§ Records for the task
════════════════════

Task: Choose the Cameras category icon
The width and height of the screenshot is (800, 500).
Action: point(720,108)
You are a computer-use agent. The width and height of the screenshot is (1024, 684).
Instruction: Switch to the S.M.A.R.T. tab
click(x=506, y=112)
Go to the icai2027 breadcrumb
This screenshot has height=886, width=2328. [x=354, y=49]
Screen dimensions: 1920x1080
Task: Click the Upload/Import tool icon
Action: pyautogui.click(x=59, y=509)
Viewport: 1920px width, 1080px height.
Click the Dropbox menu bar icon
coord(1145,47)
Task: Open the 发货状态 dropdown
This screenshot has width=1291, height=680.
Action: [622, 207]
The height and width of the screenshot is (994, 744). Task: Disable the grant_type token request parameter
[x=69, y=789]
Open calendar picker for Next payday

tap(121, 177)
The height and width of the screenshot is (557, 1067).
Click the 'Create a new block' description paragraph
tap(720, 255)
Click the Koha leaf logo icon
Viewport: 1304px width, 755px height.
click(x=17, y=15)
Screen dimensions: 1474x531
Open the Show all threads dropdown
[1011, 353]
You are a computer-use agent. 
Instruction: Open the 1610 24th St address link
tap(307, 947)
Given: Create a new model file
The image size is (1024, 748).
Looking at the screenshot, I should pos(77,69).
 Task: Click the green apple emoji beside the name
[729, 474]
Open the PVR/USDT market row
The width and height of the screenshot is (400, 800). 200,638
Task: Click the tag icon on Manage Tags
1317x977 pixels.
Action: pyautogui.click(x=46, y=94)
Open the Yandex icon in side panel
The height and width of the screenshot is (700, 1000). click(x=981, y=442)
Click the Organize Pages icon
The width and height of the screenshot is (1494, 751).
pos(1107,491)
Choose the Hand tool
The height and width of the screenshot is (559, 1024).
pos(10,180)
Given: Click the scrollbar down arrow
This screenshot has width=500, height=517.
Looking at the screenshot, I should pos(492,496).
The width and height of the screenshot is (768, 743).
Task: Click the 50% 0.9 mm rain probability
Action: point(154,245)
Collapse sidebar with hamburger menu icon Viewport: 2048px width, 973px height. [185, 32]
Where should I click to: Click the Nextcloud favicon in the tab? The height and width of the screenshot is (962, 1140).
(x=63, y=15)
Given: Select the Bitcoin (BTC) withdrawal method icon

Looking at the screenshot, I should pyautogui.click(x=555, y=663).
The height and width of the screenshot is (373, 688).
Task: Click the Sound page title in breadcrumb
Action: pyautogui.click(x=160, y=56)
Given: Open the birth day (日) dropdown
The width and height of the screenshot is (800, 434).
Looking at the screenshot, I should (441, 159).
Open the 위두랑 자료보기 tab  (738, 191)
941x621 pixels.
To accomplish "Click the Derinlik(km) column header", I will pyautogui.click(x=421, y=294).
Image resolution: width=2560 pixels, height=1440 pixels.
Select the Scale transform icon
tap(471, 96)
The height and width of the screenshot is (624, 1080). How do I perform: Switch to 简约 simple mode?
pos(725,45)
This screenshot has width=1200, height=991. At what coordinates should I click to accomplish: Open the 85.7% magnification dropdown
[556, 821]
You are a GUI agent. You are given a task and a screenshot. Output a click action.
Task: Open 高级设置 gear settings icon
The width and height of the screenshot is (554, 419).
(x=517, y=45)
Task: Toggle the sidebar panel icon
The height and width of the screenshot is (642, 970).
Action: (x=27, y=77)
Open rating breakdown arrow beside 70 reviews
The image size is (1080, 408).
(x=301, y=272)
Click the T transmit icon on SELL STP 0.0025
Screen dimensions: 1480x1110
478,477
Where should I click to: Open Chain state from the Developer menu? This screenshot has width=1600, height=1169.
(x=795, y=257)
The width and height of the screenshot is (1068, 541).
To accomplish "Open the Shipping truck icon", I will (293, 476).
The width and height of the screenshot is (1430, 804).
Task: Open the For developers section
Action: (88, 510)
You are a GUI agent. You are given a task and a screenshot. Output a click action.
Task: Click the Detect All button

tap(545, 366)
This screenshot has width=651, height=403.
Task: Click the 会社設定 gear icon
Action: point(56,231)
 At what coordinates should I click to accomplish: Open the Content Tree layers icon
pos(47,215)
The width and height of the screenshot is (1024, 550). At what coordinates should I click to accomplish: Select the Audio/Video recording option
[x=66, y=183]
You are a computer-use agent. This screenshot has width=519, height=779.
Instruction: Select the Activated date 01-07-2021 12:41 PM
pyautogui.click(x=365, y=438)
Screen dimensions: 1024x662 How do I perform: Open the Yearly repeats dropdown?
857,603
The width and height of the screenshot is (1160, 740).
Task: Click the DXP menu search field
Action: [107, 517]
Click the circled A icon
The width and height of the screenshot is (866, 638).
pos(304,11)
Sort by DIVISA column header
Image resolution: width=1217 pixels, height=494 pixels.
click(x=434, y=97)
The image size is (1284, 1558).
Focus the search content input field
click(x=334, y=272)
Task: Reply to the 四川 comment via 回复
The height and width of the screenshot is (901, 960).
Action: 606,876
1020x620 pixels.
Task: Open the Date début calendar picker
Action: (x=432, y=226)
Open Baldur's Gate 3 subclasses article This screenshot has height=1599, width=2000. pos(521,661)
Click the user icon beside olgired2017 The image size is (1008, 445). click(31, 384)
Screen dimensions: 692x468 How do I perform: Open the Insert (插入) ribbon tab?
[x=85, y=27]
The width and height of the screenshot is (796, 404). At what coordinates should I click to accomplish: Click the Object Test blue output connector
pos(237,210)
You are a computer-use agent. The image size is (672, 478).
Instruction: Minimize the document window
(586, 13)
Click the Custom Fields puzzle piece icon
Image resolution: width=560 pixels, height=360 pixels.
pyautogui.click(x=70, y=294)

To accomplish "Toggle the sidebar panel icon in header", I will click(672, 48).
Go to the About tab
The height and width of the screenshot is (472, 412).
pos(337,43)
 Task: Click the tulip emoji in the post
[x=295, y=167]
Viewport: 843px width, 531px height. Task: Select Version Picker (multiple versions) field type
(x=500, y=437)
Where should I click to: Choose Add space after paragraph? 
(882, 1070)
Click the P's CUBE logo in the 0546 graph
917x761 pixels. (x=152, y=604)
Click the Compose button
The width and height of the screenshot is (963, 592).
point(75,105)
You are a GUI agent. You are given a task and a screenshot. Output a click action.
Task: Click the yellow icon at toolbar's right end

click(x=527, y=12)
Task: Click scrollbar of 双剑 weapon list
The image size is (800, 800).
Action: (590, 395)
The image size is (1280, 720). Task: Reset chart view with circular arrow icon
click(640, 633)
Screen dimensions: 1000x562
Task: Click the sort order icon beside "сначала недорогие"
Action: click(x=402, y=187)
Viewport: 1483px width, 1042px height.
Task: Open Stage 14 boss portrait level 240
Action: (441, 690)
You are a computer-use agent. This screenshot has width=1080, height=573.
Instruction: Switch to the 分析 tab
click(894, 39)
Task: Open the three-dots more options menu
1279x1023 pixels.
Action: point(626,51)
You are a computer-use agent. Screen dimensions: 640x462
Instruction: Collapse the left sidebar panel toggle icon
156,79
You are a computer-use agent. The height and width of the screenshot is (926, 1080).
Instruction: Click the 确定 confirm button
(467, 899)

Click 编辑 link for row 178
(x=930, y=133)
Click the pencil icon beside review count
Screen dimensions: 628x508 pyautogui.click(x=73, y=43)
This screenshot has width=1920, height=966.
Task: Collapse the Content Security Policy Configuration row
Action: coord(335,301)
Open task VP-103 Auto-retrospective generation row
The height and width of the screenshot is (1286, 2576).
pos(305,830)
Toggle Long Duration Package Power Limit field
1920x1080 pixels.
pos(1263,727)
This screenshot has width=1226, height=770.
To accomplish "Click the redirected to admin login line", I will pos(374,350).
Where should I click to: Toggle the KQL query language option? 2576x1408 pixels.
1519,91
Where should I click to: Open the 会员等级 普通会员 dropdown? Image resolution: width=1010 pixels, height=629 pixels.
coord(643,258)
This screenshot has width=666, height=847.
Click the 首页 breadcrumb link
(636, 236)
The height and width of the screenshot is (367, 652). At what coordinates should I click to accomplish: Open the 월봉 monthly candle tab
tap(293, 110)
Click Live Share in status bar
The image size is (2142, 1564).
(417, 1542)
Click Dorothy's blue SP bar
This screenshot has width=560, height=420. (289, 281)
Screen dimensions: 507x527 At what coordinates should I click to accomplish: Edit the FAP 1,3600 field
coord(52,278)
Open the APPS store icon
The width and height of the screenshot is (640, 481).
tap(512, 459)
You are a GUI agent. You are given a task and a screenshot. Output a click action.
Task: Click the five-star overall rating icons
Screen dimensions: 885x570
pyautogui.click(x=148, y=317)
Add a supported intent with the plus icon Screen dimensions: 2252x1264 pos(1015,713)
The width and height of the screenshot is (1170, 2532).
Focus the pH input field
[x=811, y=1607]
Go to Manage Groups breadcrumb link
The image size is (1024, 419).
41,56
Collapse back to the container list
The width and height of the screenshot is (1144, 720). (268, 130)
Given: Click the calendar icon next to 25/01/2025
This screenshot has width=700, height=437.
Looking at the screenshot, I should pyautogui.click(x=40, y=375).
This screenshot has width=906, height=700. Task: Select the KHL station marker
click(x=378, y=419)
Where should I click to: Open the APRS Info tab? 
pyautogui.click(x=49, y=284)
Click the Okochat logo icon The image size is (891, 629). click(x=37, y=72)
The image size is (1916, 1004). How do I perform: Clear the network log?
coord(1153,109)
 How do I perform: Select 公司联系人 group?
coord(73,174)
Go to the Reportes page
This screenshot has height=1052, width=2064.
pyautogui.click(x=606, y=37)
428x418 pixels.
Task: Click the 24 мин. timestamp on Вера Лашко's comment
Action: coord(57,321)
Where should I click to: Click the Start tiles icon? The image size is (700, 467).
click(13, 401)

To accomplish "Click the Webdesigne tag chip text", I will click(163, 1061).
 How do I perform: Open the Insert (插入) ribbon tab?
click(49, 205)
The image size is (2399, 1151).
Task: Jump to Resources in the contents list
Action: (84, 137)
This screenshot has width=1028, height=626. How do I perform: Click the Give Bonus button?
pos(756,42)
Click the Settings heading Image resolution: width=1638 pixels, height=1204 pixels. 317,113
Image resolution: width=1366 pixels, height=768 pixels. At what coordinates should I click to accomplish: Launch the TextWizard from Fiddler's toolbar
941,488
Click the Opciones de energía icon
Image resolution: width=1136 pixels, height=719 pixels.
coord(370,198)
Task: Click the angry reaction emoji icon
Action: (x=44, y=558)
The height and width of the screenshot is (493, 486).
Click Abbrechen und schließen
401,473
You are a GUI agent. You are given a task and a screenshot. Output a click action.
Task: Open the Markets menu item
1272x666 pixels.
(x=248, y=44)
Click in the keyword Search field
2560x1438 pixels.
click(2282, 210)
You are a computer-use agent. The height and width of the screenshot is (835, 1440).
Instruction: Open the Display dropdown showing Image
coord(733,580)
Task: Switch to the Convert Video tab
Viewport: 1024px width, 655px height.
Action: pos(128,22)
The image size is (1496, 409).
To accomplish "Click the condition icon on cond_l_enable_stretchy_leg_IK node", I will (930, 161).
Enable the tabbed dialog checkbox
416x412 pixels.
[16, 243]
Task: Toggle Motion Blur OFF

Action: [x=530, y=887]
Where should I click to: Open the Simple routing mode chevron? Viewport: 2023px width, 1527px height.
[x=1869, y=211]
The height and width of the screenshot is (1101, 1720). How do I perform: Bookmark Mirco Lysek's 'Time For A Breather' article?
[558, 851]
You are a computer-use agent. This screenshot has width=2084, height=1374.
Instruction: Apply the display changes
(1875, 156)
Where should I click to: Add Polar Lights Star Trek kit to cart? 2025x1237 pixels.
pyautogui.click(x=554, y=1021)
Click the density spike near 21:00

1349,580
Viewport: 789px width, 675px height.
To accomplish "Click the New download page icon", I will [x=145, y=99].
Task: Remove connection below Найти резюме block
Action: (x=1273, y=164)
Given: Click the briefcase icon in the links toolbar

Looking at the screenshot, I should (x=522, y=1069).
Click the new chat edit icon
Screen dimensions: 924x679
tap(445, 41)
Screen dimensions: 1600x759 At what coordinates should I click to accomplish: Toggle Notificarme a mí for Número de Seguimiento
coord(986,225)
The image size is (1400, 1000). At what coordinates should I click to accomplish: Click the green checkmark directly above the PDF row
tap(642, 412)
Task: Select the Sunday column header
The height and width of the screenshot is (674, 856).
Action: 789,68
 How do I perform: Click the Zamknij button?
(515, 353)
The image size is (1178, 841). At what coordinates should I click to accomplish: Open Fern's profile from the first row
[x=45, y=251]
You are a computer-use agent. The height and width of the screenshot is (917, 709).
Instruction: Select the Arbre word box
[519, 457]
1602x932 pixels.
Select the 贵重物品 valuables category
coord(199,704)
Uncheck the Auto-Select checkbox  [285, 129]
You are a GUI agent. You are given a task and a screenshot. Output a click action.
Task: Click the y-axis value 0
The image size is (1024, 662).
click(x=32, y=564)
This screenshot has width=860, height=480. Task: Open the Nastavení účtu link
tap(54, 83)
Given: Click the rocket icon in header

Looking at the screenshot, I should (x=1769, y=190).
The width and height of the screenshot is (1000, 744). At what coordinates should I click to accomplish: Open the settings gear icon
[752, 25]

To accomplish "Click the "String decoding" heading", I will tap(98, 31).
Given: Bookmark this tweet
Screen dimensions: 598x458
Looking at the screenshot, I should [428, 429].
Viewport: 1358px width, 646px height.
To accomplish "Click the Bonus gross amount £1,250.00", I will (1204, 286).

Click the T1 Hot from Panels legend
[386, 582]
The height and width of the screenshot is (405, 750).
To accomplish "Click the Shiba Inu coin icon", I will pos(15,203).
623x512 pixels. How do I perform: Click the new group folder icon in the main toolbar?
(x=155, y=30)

════════════════════

Convert the lines of the listing above, from the line containing "Open rating breakdown arrow beside 70 reviews" through the line containing "Action: (88, 510)", inclusive, into a numbered list, and omit any blank lines.

§ Exercise answer
1. Open rating breakdown arrow beside 70 reviews
2. The image size is (1080, 408).
3. (x=301, y=272)
4. Click the T transmit icon on SELL STP 0.0025
5. Screen dimensions: 1480x1110
6. 478,477
7. Where should I click to: Open Chain state from the Developer menu? This screenshot has width=1600, height=1169.
8. (x=795, y=257)
9. The width and height of the screenshot is (1068, 541).
10. To accomplish "Open the Shipping truck icon", I will (293, 476).
11. The width and height of the screenshot is (1430, 804).
12. Task: Open the For developers section
13. Action: (88, 510)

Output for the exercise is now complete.